• [ABOUT THIS EXERCISE]
Locate the line with "Task: Click the Firefox taskbar icon" in the material. Copy that line and each one after it, through the last, exactly and with nothing else.
——————————
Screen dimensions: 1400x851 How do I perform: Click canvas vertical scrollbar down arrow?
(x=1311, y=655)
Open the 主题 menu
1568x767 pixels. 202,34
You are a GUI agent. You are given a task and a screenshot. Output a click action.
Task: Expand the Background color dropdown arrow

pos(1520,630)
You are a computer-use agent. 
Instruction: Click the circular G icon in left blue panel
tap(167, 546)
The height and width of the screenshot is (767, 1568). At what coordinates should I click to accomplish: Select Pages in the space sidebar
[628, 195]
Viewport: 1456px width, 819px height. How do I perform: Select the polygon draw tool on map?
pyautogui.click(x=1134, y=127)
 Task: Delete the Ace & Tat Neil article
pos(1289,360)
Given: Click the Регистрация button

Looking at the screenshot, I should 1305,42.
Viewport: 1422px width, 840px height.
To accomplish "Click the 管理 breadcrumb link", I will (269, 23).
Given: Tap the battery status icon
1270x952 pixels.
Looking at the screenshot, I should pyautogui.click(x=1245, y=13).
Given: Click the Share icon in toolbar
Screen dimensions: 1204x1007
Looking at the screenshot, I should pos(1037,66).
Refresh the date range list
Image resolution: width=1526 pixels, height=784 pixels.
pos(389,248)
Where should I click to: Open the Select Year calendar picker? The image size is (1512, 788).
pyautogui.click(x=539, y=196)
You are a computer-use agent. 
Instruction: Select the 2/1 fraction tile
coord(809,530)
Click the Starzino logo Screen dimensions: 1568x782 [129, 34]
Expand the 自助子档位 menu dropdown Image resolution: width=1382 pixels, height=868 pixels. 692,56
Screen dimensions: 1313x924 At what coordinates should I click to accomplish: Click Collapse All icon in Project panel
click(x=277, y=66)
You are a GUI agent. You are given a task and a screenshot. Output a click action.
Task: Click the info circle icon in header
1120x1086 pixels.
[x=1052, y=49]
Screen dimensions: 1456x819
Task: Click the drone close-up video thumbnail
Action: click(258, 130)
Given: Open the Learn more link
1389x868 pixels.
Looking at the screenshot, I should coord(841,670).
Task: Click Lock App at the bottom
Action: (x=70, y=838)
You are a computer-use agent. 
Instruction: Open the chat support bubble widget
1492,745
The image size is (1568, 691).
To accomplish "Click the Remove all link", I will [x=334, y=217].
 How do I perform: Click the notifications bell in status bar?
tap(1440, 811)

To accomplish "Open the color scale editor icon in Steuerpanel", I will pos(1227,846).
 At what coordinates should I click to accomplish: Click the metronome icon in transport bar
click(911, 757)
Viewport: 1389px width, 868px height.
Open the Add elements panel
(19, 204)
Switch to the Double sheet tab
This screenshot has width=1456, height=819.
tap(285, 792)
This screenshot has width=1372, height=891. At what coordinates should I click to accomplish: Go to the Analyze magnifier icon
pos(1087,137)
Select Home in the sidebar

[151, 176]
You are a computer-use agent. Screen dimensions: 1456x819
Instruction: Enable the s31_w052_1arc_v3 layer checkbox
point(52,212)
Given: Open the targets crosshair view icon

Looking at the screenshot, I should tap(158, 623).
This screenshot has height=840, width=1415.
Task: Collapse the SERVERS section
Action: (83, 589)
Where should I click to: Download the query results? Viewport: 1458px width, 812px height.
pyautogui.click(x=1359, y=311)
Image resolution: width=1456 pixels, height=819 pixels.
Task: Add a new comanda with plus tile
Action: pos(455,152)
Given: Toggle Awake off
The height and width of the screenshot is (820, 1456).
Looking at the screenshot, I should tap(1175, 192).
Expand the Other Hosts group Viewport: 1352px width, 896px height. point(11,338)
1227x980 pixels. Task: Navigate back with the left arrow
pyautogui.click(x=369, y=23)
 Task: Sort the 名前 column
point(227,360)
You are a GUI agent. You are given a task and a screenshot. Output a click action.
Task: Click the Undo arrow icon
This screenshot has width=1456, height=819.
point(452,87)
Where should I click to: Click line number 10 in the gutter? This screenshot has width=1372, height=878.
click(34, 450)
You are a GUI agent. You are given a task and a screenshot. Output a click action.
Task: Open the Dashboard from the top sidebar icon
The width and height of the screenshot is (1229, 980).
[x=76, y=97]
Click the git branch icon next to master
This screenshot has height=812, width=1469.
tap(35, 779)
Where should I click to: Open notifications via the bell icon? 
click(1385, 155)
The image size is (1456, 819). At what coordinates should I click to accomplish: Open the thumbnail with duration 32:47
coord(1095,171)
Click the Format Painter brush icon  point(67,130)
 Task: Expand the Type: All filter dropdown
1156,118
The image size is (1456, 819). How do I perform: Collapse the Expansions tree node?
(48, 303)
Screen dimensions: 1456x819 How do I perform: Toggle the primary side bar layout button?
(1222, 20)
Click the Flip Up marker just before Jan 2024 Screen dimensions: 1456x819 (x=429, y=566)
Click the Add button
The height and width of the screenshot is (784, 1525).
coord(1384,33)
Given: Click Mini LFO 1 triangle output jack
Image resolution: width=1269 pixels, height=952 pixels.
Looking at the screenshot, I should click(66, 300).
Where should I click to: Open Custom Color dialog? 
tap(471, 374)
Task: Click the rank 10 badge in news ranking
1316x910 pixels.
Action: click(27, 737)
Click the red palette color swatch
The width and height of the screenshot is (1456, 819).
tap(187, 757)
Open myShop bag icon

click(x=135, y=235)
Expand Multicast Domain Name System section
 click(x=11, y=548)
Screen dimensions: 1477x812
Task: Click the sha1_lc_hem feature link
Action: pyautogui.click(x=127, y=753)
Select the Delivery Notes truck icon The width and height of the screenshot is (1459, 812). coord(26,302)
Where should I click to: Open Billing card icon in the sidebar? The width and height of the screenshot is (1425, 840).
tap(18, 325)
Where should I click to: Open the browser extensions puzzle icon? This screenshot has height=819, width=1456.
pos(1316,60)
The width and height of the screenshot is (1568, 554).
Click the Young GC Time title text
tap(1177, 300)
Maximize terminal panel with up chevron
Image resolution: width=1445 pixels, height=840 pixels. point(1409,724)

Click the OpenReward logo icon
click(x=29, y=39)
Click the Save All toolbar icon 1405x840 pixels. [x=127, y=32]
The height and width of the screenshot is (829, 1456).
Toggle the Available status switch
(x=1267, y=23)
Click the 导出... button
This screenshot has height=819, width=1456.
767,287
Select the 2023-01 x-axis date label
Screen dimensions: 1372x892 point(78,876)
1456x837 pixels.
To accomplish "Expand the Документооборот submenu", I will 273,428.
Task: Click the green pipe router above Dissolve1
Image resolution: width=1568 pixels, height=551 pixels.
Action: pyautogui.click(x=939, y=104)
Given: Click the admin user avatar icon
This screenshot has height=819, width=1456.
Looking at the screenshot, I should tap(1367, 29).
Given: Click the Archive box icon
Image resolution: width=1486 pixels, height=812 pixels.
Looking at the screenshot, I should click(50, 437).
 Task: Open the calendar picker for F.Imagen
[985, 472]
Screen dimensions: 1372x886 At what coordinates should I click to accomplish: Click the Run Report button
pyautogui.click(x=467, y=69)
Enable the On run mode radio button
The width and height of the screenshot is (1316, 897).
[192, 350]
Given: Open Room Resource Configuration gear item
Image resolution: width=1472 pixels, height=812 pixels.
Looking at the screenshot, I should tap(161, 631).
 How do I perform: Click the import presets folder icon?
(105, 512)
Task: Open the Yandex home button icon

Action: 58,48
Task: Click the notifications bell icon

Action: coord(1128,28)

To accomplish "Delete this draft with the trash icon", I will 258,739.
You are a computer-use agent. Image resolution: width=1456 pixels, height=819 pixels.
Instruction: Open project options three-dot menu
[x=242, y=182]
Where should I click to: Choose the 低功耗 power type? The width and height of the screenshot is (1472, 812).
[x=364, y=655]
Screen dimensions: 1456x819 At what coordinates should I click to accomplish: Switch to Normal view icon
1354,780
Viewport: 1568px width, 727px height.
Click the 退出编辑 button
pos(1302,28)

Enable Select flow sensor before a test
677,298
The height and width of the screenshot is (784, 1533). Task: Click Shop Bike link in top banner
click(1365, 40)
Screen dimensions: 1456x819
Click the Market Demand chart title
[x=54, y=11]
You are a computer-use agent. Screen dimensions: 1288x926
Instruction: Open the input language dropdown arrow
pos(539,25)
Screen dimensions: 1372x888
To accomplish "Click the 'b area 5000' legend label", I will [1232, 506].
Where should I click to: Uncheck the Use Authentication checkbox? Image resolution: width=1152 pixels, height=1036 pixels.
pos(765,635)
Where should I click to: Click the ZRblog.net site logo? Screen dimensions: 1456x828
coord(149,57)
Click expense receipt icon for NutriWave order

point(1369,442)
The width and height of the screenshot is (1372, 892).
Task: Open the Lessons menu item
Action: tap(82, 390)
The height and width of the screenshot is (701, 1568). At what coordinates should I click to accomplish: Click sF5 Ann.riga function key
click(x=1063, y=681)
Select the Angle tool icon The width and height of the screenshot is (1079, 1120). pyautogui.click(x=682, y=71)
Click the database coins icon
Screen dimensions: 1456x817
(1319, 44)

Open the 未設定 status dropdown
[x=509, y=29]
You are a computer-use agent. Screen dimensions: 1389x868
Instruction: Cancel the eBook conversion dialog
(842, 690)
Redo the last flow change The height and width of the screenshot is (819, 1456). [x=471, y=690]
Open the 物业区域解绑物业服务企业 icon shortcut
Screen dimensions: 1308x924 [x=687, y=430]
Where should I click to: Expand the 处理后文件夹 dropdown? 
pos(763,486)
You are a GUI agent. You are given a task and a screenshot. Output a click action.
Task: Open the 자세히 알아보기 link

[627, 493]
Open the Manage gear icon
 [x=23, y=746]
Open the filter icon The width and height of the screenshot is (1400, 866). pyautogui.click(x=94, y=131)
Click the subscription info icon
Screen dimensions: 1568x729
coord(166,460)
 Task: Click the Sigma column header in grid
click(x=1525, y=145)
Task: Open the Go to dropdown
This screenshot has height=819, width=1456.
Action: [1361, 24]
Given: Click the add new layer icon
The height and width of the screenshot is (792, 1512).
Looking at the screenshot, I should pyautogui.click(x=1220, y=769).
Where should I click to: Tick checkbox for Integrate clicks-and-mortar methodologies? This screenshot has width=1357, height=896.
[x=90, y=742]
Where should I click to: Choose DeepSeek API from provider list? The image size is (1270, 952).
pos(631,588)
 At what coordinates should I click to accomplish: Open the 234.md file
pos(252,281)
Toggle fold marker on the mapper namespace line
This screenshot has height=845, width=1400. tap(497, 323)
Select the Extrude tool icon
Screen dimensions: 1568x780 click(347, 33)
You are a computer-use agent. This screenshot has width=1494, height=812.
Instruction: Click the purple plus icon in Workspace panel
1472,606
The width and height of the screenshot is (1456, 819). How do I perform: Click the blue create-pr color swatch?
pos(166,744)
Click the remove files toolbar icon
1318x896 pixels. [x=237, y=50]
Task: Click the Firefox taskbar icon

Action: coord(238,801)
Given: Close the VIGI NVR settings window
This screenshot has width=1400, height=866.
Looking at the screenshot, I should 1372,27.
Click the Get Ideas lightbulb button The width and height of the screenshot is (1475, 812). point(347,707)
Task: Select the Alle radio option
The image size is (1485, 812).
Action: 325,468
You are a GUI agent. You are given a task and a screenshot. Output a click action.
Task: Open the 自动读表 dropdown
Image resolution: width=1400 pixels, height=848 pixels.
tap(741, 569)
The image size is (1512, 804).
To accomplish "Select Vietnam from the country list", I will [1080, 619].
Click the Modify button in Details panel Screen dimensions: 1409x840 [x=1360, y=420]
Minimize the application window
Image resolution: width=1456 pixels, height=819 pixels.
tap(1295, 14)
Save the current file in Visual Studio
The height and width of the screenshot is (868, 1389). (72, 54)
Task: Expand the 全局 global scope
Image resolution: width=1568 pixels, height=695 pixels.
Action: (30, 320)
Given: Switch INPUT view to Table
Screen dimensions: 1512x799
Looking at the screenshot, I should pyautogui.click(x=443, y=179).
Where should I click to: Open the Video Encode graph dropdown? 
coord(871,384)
——————————
• [ANSWER TO THIS EXERCISE]
Task: Click the Firefox taskbar icon

Action: coord(238,801)
Given: Close the VIGI NVR settings window
This screenshot has width=1400, height=866.
Looking at the screenshot, I should 1372,27.
Click the Get Ideas lightbulb button The width and height of the screenshot is (1475, 812). point(347,707)
Task: Select the Alle radio option
The image size is (1485, 812).
Action: 325,468
You are a GUI agent. You are given a task and a screenshot. Output a click action.
Task: Open the 自动读表 dropdown
Image resolution: width=1400 pixels, height=848 pixels.
tap(741, 569)
The image size is (1512, 804).
To accomplish "Select Vietnam from the country list", I will [1080, 619].
Click the Modify button in Details panel Screen dimensions: 1409x840 [x=1360, y=420]
Minimize the application window
Image resolution: width=1456 pixels, height=819 pixels.
tap(1295, 14)
Save the current file in Visual Studio
The height and width of the screenshot is (868, 1389). (72, 54)
Task: Expand the 全局 global scope
Image resolution: width=1568 pixels, height=695 pixels.
Action: (30, 320)
Given: Switch INPUT view to Table
Screen dimensions: 1512x799
Looking at the screenshot, I should pyautogui.click(x=443, y=179).
Where should I click to: Open the Video Encode graph dropdown? 
coord(871,384)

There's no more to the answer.